I know how to take all kinds of criticism. There’s helpful criticism of particular points and details, to which I listen attentively because it might make me a better author. Some people point out errors in my research or reasoning, and there’s no arguing with that. There are people who give me backhanded compliments because they think they’re smarter than me or that some styles of writing are lesser than others and all the good writers are dead, but that’s fine because I think I’m smarter than them and we can go our cheerfully smug and separate ways. There are a lot of people who have told me I’m a faggot that should die, and that’s fine because those people are both crazy and vastly outnumbered by thousands of strangers who love my work.
Authors are often told by their publishers and agents not to read the criticism and definitely don’t engage. I’m pretty good at not engaging, but I do read a lot of the criticism because I want to get better at what I’m doing, and occasionally there’s something useful, but I understand why authors are told this: every even semi-negative comment is agonizing. When my last book was published, a dozen people managed to track down my email address and wrote to me saying I’d changed their lives. I keep and appreciate these emails, but what do I remember every single day?
This person gave me five stars.
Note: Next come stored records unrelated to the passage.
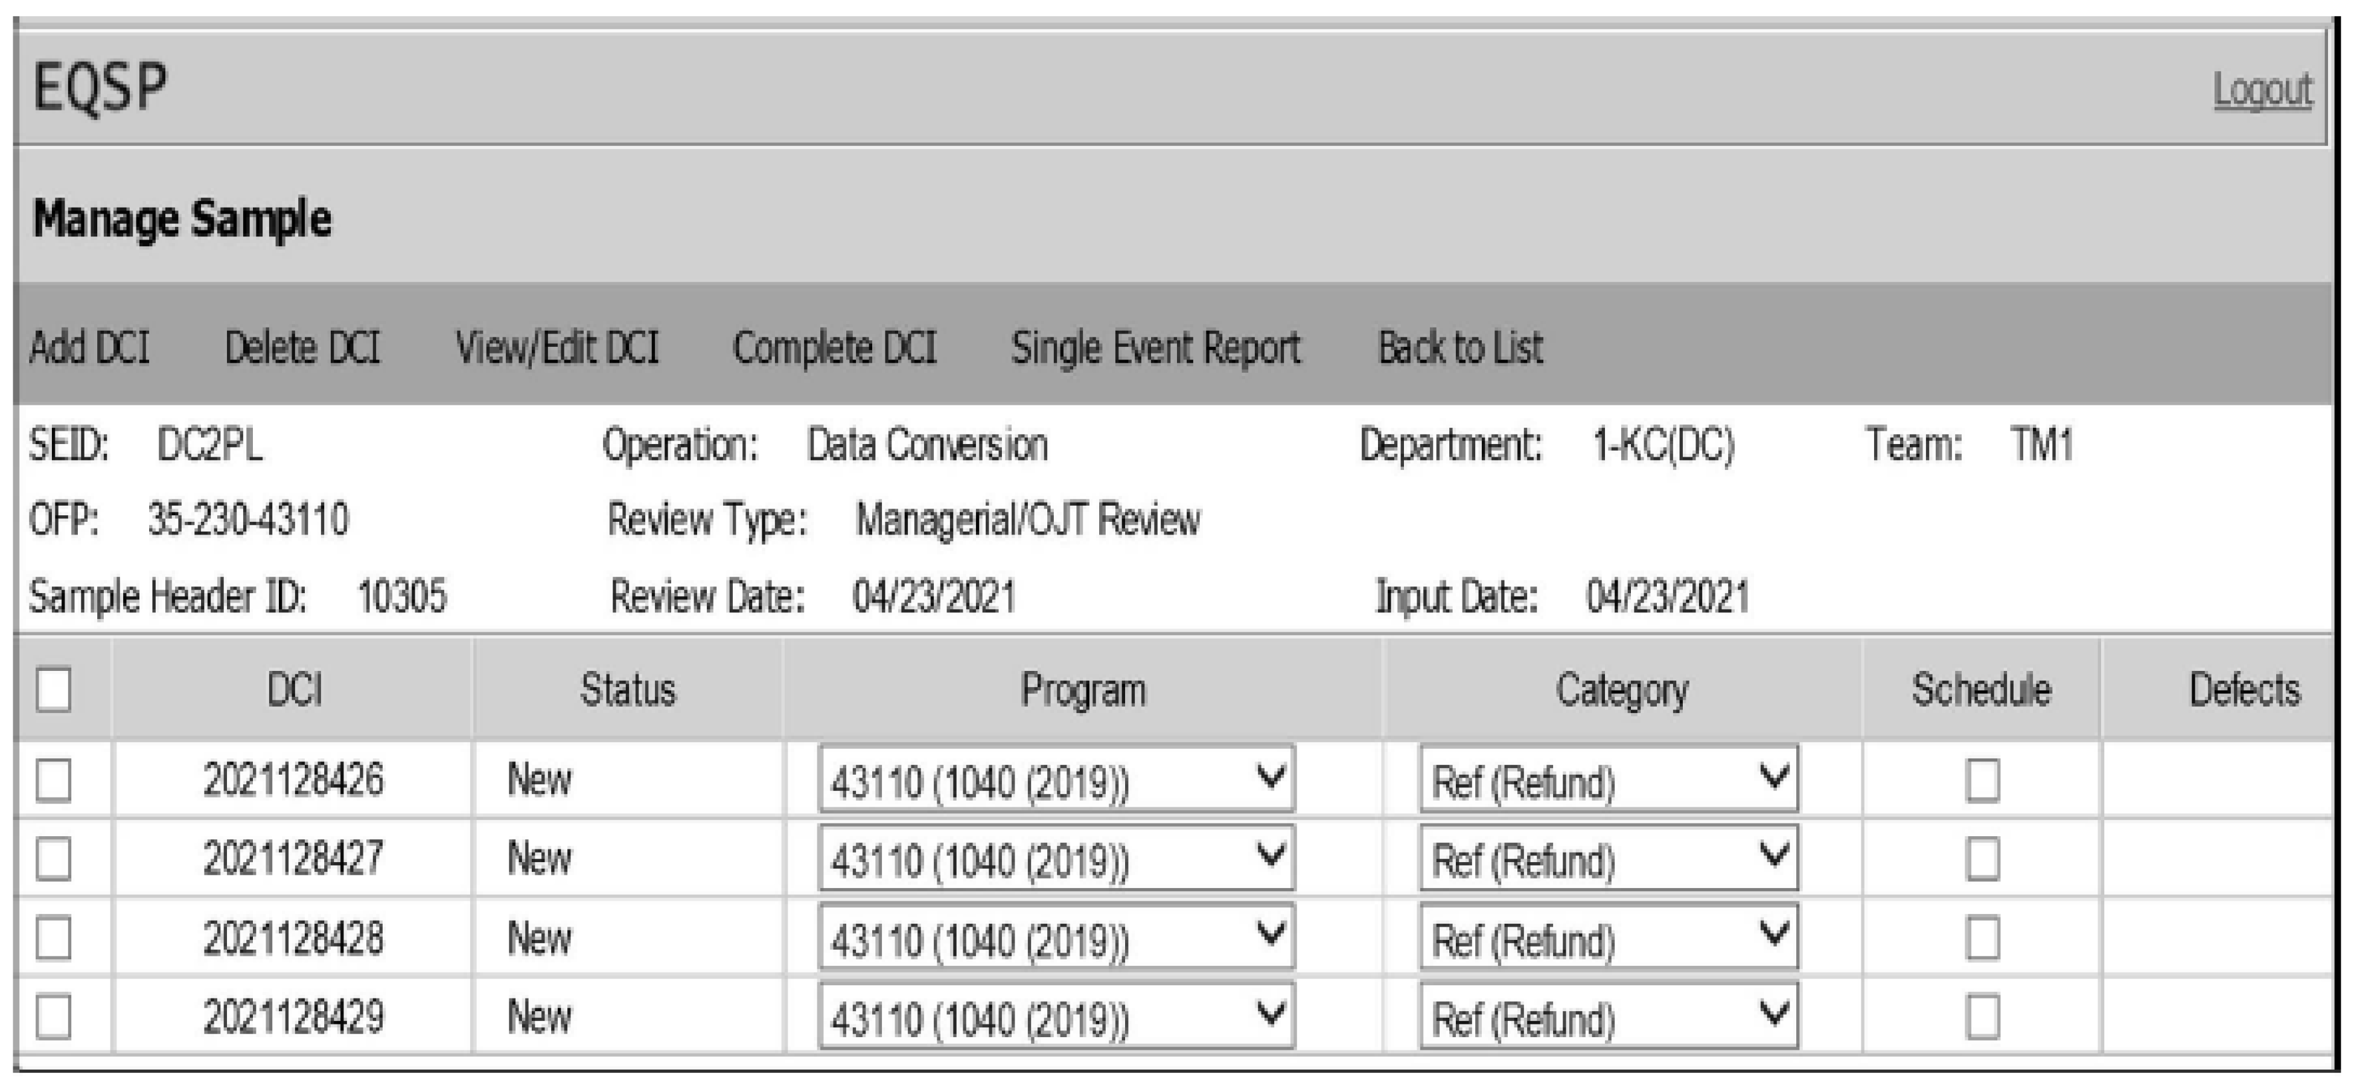The height and width of the screenshot is (1089, 2354).
Task: Click the DCI number 2021128427 cell
Action: pyautogui.click(x=292, y=859)
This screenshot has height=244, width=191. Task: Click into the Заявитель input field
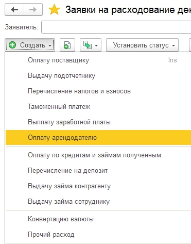(x=116, y=27)
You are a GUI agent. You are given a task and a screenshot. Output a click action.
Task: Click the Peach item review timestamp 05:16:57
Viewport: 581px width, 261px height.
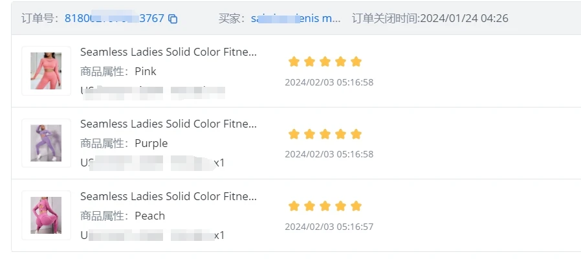pyautogui.click(x=329, y=227)
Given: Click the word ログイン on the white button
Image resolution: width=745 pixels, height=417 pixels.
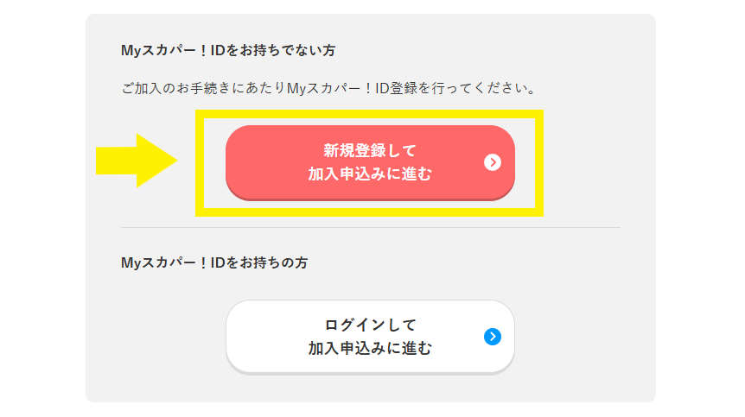Looking at the screenshot, I should [x=354, y=325].
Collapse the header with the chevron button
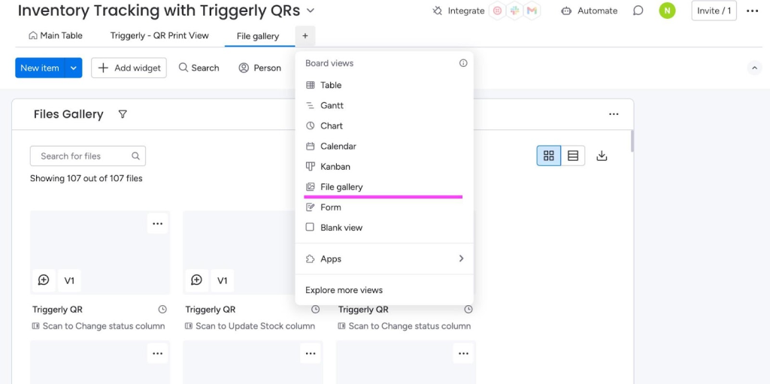Image resolution: width=770 pixels, height=384 pixels. (x=754, y=68)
People found her comment so unhelpful, three of them made a point of saying it was unhelpful. It’s a vague note from somebody who apparently gives people funny looks and tells them they’re interesting with a pause timed to imply Edwardian condescension. Named Goddess. This person has only helped me sell books and I absolutely should not care why. She probably recommends it to friends. Yet at least once a week, I see an image of a middle-aged hippy surrounded by feng shui guides saying “Peter’s not a great writer” and wish death on her.
This is all ridiculous. I will never please everyone, I don’t need to, and I shouldn’t try. Since I know this, I can drink away the critics without undue disruption to my work.
But Erik wasn’t criticizing me. Erik was breaking the fundamental illusion a writer has to maintain by pointing out the obvious: I’m nobody. In order to eventually become famous, I have to maintain the idea that millions of people actually want to hear what I have to say, but that requires slogging through the period where I can’t even get close friends to read my book because there’s no cultural consensus convincing them it’s worth their time. This is the central fallacy of the writer: he or she must absolutely believe something that is not true in order for it to become true, and this is what Erik unintentionally shattered.
Worse, since the bulk of my work is about what it’s like to live my own life, and written in a very relaxed conversational tone, I not only have to believe my writing is interesting and entertaining, I have to believe that I am interesting and entertaining. Breaking the illusion that my writing already matters also breaks a lot of the illusions I use to get myself out of bed in the morning and stay sober through most of the day.
Fortunately, I’m practiced in self-delusion, and was able to pull myself together. I’ve maintained the illusion for a decade, while I worked my way from a handful of family members occasionally checking out my myspace page to tens of thousands of strangers at least recognizing my blog. Most of them seem to like it, so I write on. I’m documenting this for anyone else struggling with the writer’s fallacy and who doesn’t have the benefit of being genuinely delusional. It’s not crazy to maintain this fallacy, it’s just weird and difficult and slightly irrational, and part of the job.